## 10.1 Conditional Statements via if, else, and switch()

The first type of control statement is conditional statements, which execute a portion of codes depending on the value of a condition.

### 10.1.1 Conditional Statements

The general structure of a simple conditional statement is as below.

if(condition) {
true_code_1
true_code_2
} else {
false_code_1
false_code_2
false_code_3
}

Here, the condition is usually a logical statement, the true_code_1 and true_code_2 represent the codes to run when condition == TRUE, and the false_code_1, false_code_2, false_code_3 represent the codes to run when condition == FALSE. Note that the else keyword is optional.

Let’s first see an example where we check whether x is an even number of an odd number, and print out the corresponding messages.

x <- 3
if(x %% 2 == 0) {
cat("x is an even number")
} else {
cat("x is an odd number")
}
#> x is an odd number

We can also use the ifelse() function to choose a value depending on whether the condition is TRUE or FALSE.

x_type <- ifelse(x%%2, "even", "odd")
x_type
#>  "even"

In addition to a single if and else pair, we can have more than two options. Let’s see the following example.

x <- 9
if(x %% 3 == 1) {
cat("the remainder of x divided by 3 is 1.")
} else if(x %% 3 == 2) {
cat("the remainder of x divided by 3 is 2.")
} else {
cat("x is divisible by 3.")
}
#> x is divisible by 3.

Next, let’s introduce the switch() function which can switch to a particular value depending on the value of the expression, which is the first argument.

If the first argument is an integer, the function will return the value corresponding to the location of the options.
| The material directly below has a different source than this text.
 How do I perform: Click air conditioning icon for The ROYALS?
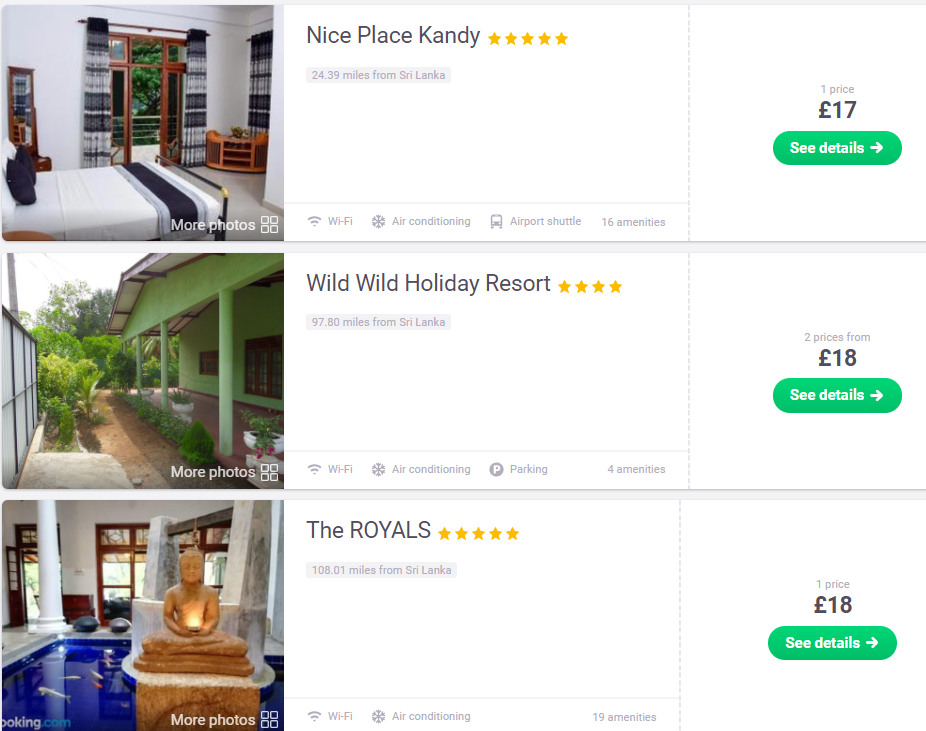[378, 716]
switch(2, "sheep", "pig", "monkey")
#>  "pig"
switch(4, "sheep", "pig", "monkey")

The first statement returns the second option with value "pig", and the second statement returns nothing as there is no 4th option.
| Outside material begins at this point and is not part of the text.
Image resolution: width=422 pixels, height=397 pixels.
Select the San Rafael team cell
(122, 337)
If the first argument is a character, it will be matched to the names of the elements in the options, and return the corresponding value.
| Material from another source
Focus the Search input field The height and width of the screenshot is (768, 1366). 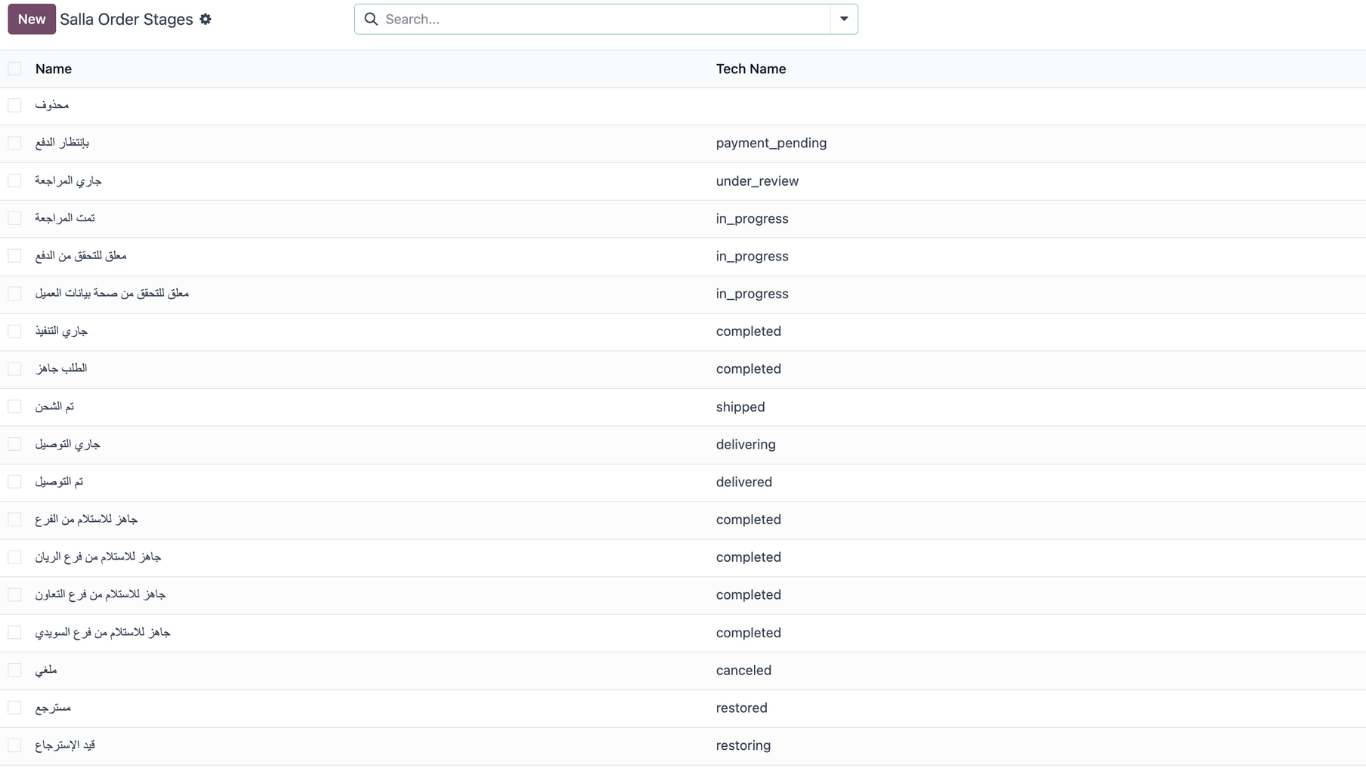[x=600, y=19]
switch("pig", sheep = 2, pig = 3, monkey = 4)
switch("pi", sheep = 2, pig = 3, monkey = 4)
switch("monkey", sheep = 2, pig = 3, monkey = "mona")

### 10.1.2 Logical Operators in if Statement

Recall we have learned logical operators on logical vectors in Section 2.7. The most commonly used logical operators are the AND operation with & and OR operation with |. Both operators conducts element-wise operations. In the if statement, we usually use another set of AND and OR operations, namely && and ||. Let’s use some examples to understand how they work.

logi_1 <- c(T, F, T, F)
logi_2 <- c(F, T, T, F)
logi_1 & logi_2
#>  FALSE FALSE  TRUE FALSE
logi_1 && logi_2
#>  FALSE
logi_1 | logi_2
#>   TRUE  TRUE  TRUE FALSE
logi_1 || logi_2
#>  TRUE

Compare to the & and |, the && and || examine only the first element of the input logical vectors and the results are also a single logical value.

Another important difference is that && and || are short-circuit, skipping the evaluation of arguments if the result is determined.

Let’s see an example. Let’s use an undefined object named undefined_object.

undefined_object
TRUE || undefined_object
#>  TRUE
TRUE | undefined_object
#> Error in eval(expr, envir, enclos): object 'undefined_object' not found

Here, we can see that even though undefined_object is not found, TRUE || undefined_object still returns TRUE, due to that the result of || operator between TRUE and any other value is always TRUE, hence determined. In particular, both TRUE | FALSE and TRUE | TRUE have the value TRUE. Note that the | operator will throw an error as it will always faithfully perform the logical operations.

Let’s see another example of the AND operator between FALSE and another argument.

FALSE && undefined_object
#>  FALSE
FALSE & undefined_object
#> Error in eval(expr, envir, enclos): object 'undefined_object' not found

Similarly, the && operator between FALSE and an undefined object is FALSE since the evaluation stops once the result is determined since we know both FALSE & FALSE and FALSE & TRUE have the value FALSE. The & operator will again throw an error since undefined_object is not found.